(Your objective)
Retype the page excerpt on volunteers' social media photos and charity imagery word for word, with no changes.

┌─ Page excerpt

For years, communicators in the field of global development have been working to fight stereotype-reinforcing images in charity ads through awareness campaigns and codes of ethics. But few specifically address social media or are geared toward young people.
Susan Krenn is the executive director of Johns Hopkins University’s Center for Communication Programs, and her work centers on global development and public health programs overseas. While the university has a cultural orientation program for students traveling abroad, there are no hard and fast rules for how to portray their experience on social media. “I have not seen a resource like this,” she says of the guidelines. “We’d use it. It’s quite helpful, clear and easy.”
Ogard and Worrall don’t want the guidelines to discourage volunteers from posting photos on social media. They just want photo-takers to reflect on what they’re sharing. Ask for a subject’s consent, they say. Show your social followers something different.
If you need inspiration, Worrall says, check out some of the positive imagery from charities that received a Golden Radiator award in Radi-Aid’s annual contest for the best and worst charity ads. These ads, like those from an NGO called Mama Hope, show local people actively engaged in helping others in their community.

└─
┌─ Dataset extract

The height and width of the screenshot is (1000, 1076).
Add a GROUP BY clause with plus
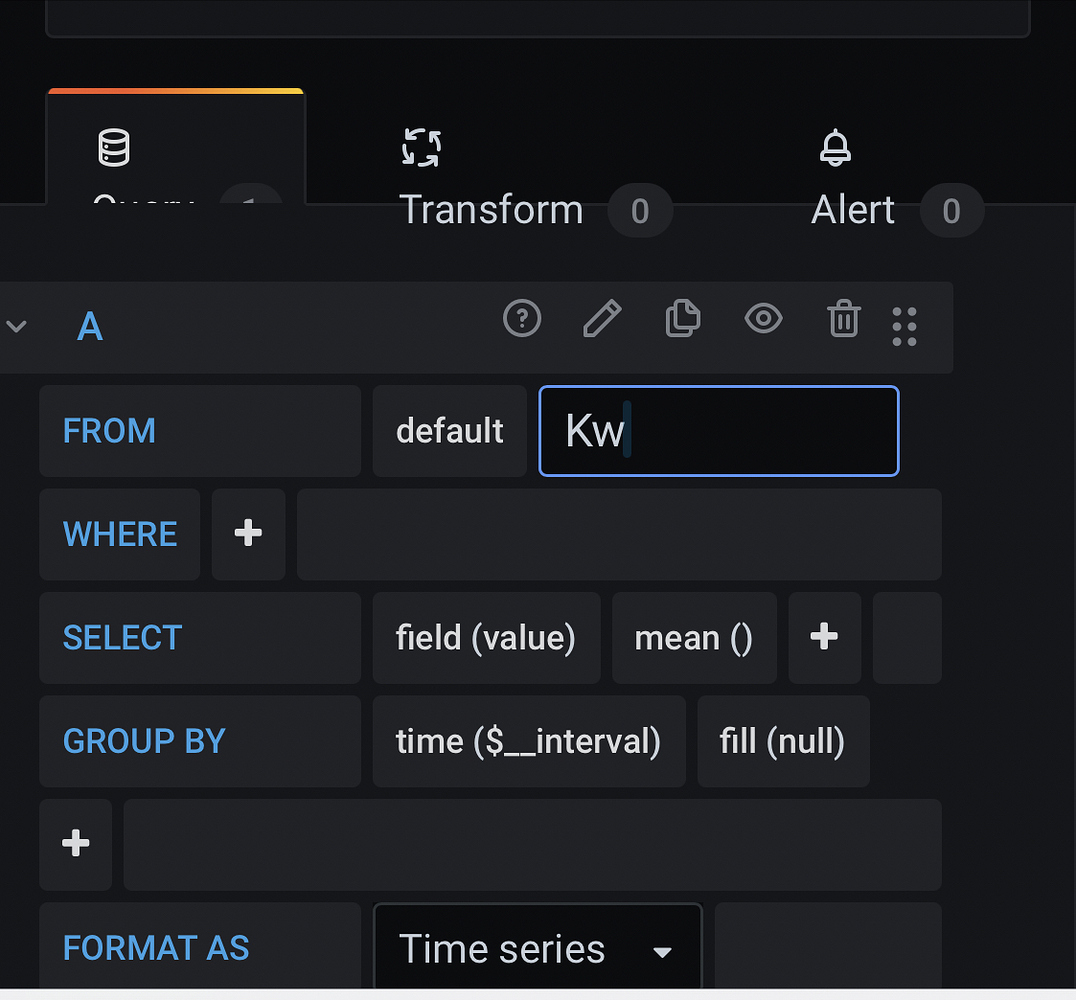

└─

(Answer section)
For years, communicators in the field of global development have been working to fight stereotype-reinforcing images in charity ads through awareness campaigns and codes of ethics. But few specifically address social media or are geared toward young people.
Susan Krenn is the executive director of Johns Hopkins University’s Center for Communication Programs, and her work centers on global development and public health programs overseas. While the university has a cultural orientation program for students traveling abroad, there are no hard and fast rules for how to portray their experience on social media. “I have not seen a resource like this,” she says of the guidelines. “We’d use it. It’s quite helpful, clear and easy.”
Ogard and Worrall don’t want the guidelines to discourage volunteers from posting photos on social media. They just want photo-takers to reflect on what they’re sharing. Ask for a subject’s consent, they say. Show your social followers something different.
If you need inspiration, Worrall says, check out some of the positive imagery from charities that received a Golden Radiator award in Radi-Aid’s annual contest for the best and worst charity ads. These ads, like those from an NGO called Mama Hope, show local people actively engaged in helping others in their community.